Aufgabe 1:
Schreiben Sie aus dem Ausgangstext den Abschnitt ab, der mit den Worten „Die Jüdische Menschen, die“ anfängt und mit „dieser Unendlichkeiten glauben!“ aufhört.
Aufgabe 2:
Was liefert uns laut dem Ausgangstext alle paar Monate atemberaubend neue Erkenntnisse?

Ausgangstext:
=-=-=-=-=
Die Jüdische Menschen, die diese Geschichte erzählt haben, haben ganz viel von Gott begriffen: Es ist ein unglaubliches Unterfangen, ist unsern armen Worten von ihm zu sprechen. Er ist uns Menschen unendlich überlegen, ist größer, viel größer als wir ahnen, als unsere Worte sagen können. Unsere Worte bleiben arm. Sie sind ja der Versuch, mit unserer beschränkten Sprache eine Wirklichkeit zu benennen, die all unsere Erfahrung weit übersteigt. Gerade wir Heutigen können das gut nachvollziehen. Vergegenwärtigen wir uns die Größe des Weltalls, in dem wir leben, und unsere kleine Erde dann, ein winziges Staubkorn. Alle paar Monate liefert uns die Astrophysik atemberaubend neue Erkenntnisse. Riesenräume, die all unsere Vorstellungskraft schlicht überfordern. Um wie vieles unvorstellbarer muß der sein, den wir als den Sinn und Grund all dieser Unendlichkeiten glauben!
=-=-=-=-=
Datenauszug:
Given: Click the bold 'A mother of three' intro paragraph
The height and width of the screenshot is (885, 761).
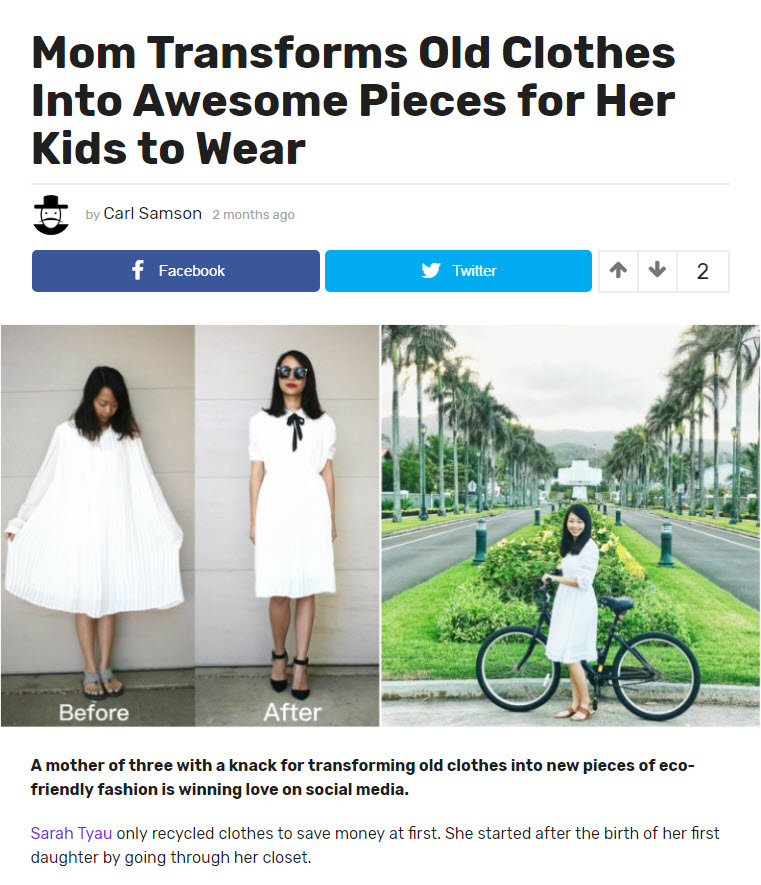Looking at the screenshot, I should pos(362,777).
=-=-=-=-=
Antwort 1:
Die Jüdische Menschen, die diese Geschichte erzählt haben, haben ganz viel von Gott begriffen: Es ist ein unglaubliches Unterfangen, ist unsern armen Worten von ihm zu sprechen. Er ist uns Menschen unendlich überlegen, ist größer, viel größer als wir ahnen, als unsere Worte sagen können. Unsere Worte bleiben arm. Sie sind ja der Versuch, mit unserer beschränkten Sprache eine Wirklichkeit zu benennen, die all unsere Erfahrung weit übersteigt. Gerade wir Heutigen können das gut nachvollziehen. Vergegenwärtigen wir uns die Größe des Weltalls, in dem wir leben, und unsere kleine Erde dann, ein winziges Staubkorn. Alle paar Monate liefert uns die Astrophysik atemberaubend neue Erkenntnisse. Riesenräume, die all unsere Vorstellungskraft schlicht überfordern. Um wie vieles unvorstellbarer muß der sein, den wir als den Sinn und Grund all dieser Unendlichkeiten glauben!

Antwort 2:
Die Astrophysik.